Literasi dalam Dimensi Masa

Konten ini adalah kiriman dari pembaca dakwatuna.com. Kirimkan informasi, gagasan, pemikiran, atau pendapat dari Anda dalam bentuk tulisan kepada kami, klik di sini.
Ilustrasi. (dakwatuna.com)
Ilustrasi. (dakwatuna.com)

dakwatuna.com – Masa merupakan salah satu modal berharga bagi setiap manusia. Siapapun dan dalam kondisi apapun dia. Tua ataupun muda, kaya ataupun miskin, atasan ataupun bawahan, masa menjadi sesuatu yang tak terpisahkan baginya. Masa menjadi sebuah misteri yang belum terpecahkan hingga saat ini. Bahkan para ilmuwan dunia menjadikan masa sebagai obsesi penemuan mereka. Salah satu tokohnya adalah Stephen Hawking yang sangat getol dalam mengkaji tentang masa. Teori-teori kontroversialnya semua bermuatan tentang bagaimana upaya untuk melepaskan diri dari yang namanya masa. Ia pun kemudian menafikkan akan keberadaan Tuhan sebagai pencipta alam semesta. Bahwa gaya gravitasilah yang menjadikan bumi ini ada. Menurutnya, jika manusia tidak ingin musnah maka harus berpindah dari planet bumi. Olehnya itu, salah satu teorinya adalah lubang cacing yang berada di sekeliling manusia yang tidak terlihat secara kasat mata. Dalam teorinya, lubang cacing ini memiliki kekuatan yang mampu memindahkan sebuah benda pada kecepatan yang tinggi.

Ilmuwan lainnya ketika mengkaji tentang masa, obsesi utamanya adalah agar mampu melintasi masa. Sebab ketika misteri masa ini terpecahkan, maka mereka berharap bisa kembali ke masa lalunya untuk memperbaiki semua hal sia-sia yang telah dikerjakan. Saat ini obsesi melintasi waktu sebenarnya telah ditularkan dalam fantasi berpikir anak. Salah satu tokohnya adalah Doraemon yang datang dari dunia abad 21. Seorang tokoh yang memiliki kantong ajaib berisi semua hal yang dibutuhkan. Ia mampu melintasi ruang dan waktu dalam waktu yang relatif singkat.

Masa akan tetap menjadi misteri hingga kapanpun. Keberadaannya sangat berharga dan tidak dapat diperjualbelikan. Sekali ia melintas, maka tidak akan pernah lagi kembali. Sehingga Allah SWT mengingatkan manusia akan masa dengan bersumpah atas namanya.
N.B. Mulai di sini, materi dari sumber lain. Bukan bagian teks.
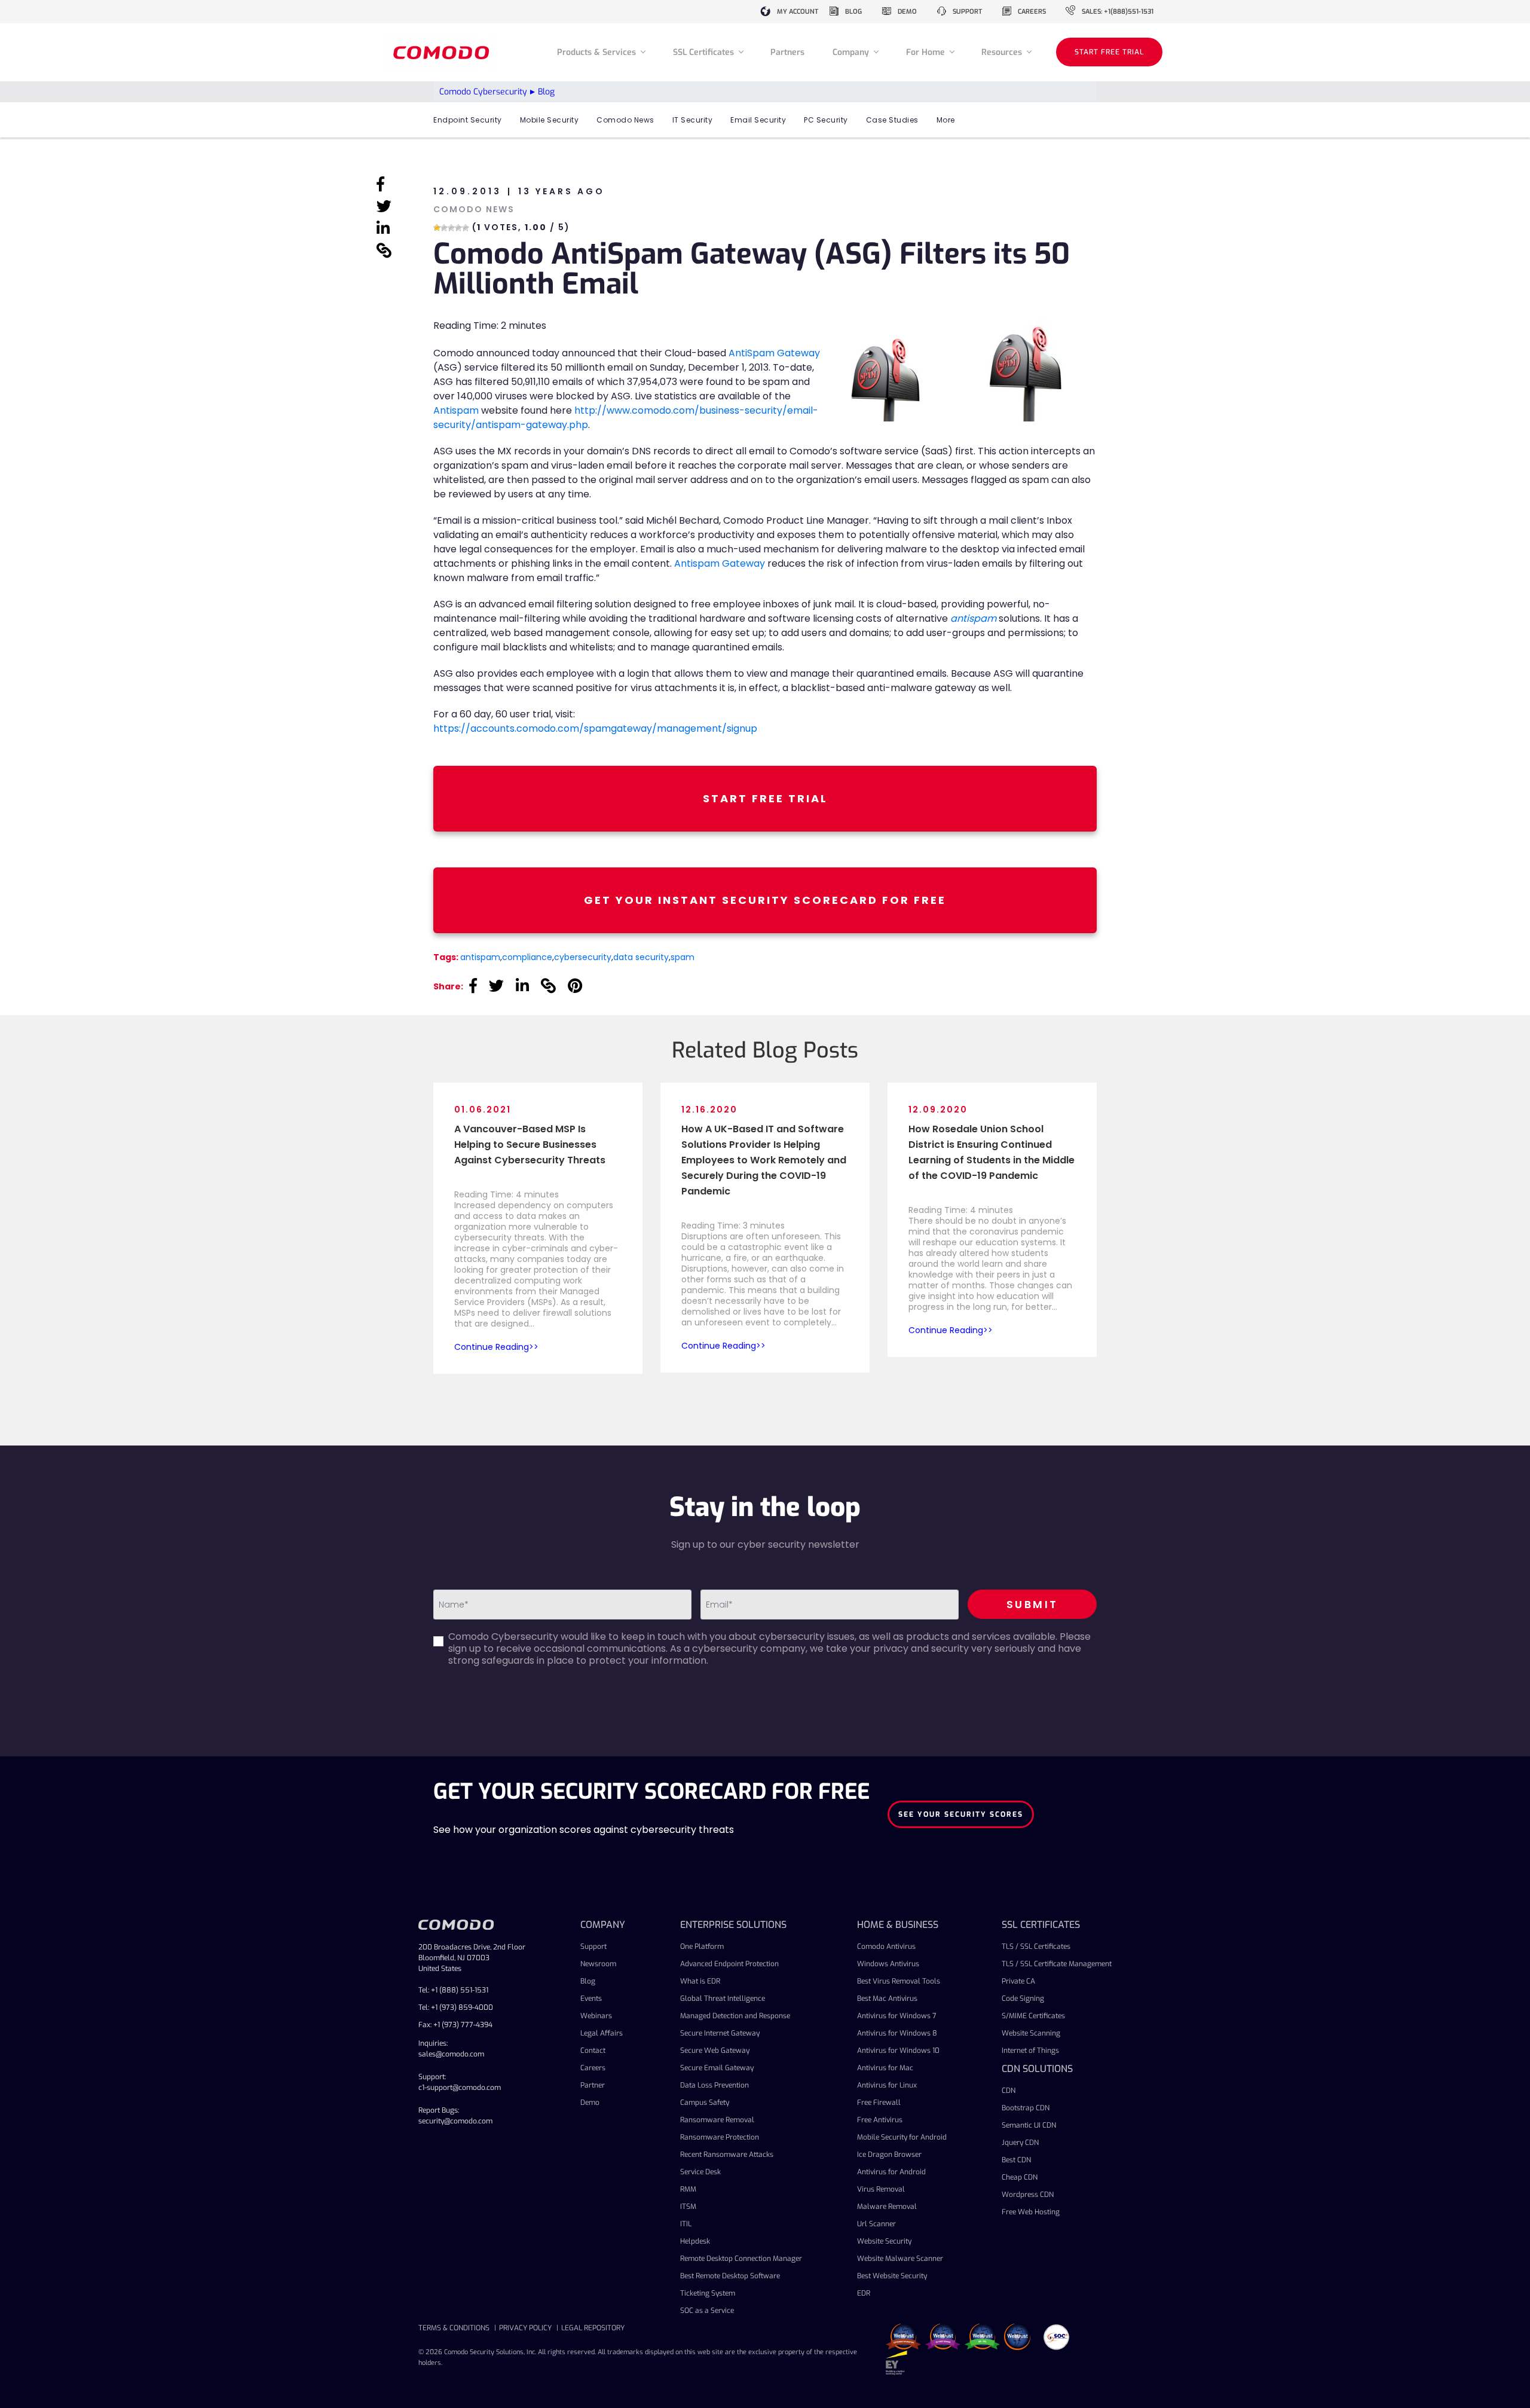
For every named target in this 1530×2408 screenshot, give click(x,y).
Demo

Dalam Q.S Al Ashr ayat 1-2 Allah berfirman, “Demi masa, sesungguhnya manusia berada dalam kerugian”. Masa menjadi begitu sangat misterius bagi manusia, karena kita sublim bersamanya. Setiap saat kita mengalir dalam lintasannya. Ketika detik ini adalah milik kita, maka satu detik ke depan dia hanya akan menjadi sejarah yang tidak akan pernah lagi bisa kita kunjungi. Para ilmuwan membagi masa menjadi 3 bagian, yaitu masa lalu, masa kini dan masa depan. Namun sebenarnya pembagian ini telah ada sejak ratusan tahun yang lalu. Pembagian itu muncul secara tersirat dalam ucapannya. Dialah Rasulullah Muhammad SAW. Dalam sabdanya Ia mengatakan bahwa, “Manusia yang beruntung adalah yang hari ini lebih baik dari kemarin, manusia yang merugi adalah yang hari ini sama dengan kemarin, sedangkan manusia yang celaka adalah yang hari ini lebih buruk dari kemarin”. Semua perkara ini menunjukan tentang posisi masa yang sangat mempengaruhi kehidupan manusia. Ia mengisyaratkan manusia agar mampu mengatur waktu secara baik dan bijaksana. Mengelola setiap kegiatannya agar berada dalam lintasan waktu yang diberikan sama kepada setiap makhluk.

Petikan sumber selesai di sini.